_Task requirements_
From the entries below, copy exactly the lines from the one that contains "Viewport: 1055px width, 506px" through the one that contains "Viewport: 640px width, 568px height.", both included, and only those.

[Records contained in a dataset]
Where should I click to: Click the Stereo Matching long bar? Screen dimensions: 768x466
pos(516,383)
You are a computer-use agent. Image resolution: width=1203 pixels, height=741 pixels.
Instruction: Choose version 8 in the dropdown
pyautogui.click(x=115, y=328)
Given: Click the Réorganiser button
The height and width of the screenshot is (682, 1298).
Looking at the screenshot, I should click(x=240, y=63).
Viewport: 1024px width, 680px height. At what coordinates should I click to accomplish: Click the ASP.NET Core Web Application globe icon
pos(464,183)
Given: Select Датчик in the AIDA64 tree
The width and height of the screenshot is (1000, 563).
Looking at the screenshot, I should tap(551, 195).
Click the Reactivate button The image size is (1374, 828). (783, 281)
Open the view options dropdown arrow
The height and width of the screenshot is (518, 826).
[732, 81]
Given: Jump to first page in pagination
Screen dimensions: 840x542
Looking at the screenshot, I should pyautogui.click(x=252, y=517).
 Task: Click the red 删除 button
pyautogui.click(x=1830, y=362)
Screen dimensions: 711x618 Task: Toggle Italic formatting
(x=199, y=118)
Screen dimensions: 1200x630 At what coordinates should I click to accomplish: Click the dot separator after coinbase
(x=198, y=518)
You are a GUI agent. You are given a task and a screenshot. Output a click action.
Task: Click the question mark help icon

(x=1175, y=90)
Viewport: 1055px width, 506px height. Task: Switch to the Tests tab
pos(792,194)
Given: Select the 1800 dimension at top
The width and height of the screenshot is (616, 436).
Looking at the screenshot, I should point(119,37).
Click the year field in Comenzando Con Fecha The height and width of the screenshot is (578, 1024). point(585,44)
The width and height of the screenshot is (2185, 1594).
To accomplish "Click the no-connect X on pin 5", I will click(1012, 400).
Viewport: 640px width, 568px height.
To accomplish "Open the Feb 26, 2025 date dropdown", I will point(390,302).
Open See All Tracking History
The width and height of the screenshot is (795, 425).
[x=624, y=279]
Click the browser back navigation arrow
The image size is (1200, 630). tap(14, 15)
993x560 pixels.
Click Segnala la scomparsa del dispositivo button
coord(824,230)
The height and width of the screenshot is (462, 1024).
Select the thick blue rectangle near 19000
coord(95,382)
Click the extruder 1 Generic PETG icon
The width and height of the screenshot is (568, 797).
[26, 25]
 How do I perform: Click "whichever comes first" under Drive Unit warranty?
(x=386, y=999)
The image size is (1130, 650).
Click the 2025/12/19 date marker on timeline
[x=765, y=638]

_Your solution_
Viewport: 1055px width, 506px height. Task: Switch to the Tests tab
pos(792,194)
Given: Select the 1800 dimension at top
The width and height of the screenshot is (616, 436).
Looking at the screenshot, I should point(119,37).
Click the year field in Comenzando Con Fecha The height and width of the screenshot is (578, 1024). point(585,44)
The width and height of the screenshot is (2185, 1594).
To accomplish "Click the no-connect X on pin 5", I will click(1012, 400).
Viewport: 640px width, 568px height.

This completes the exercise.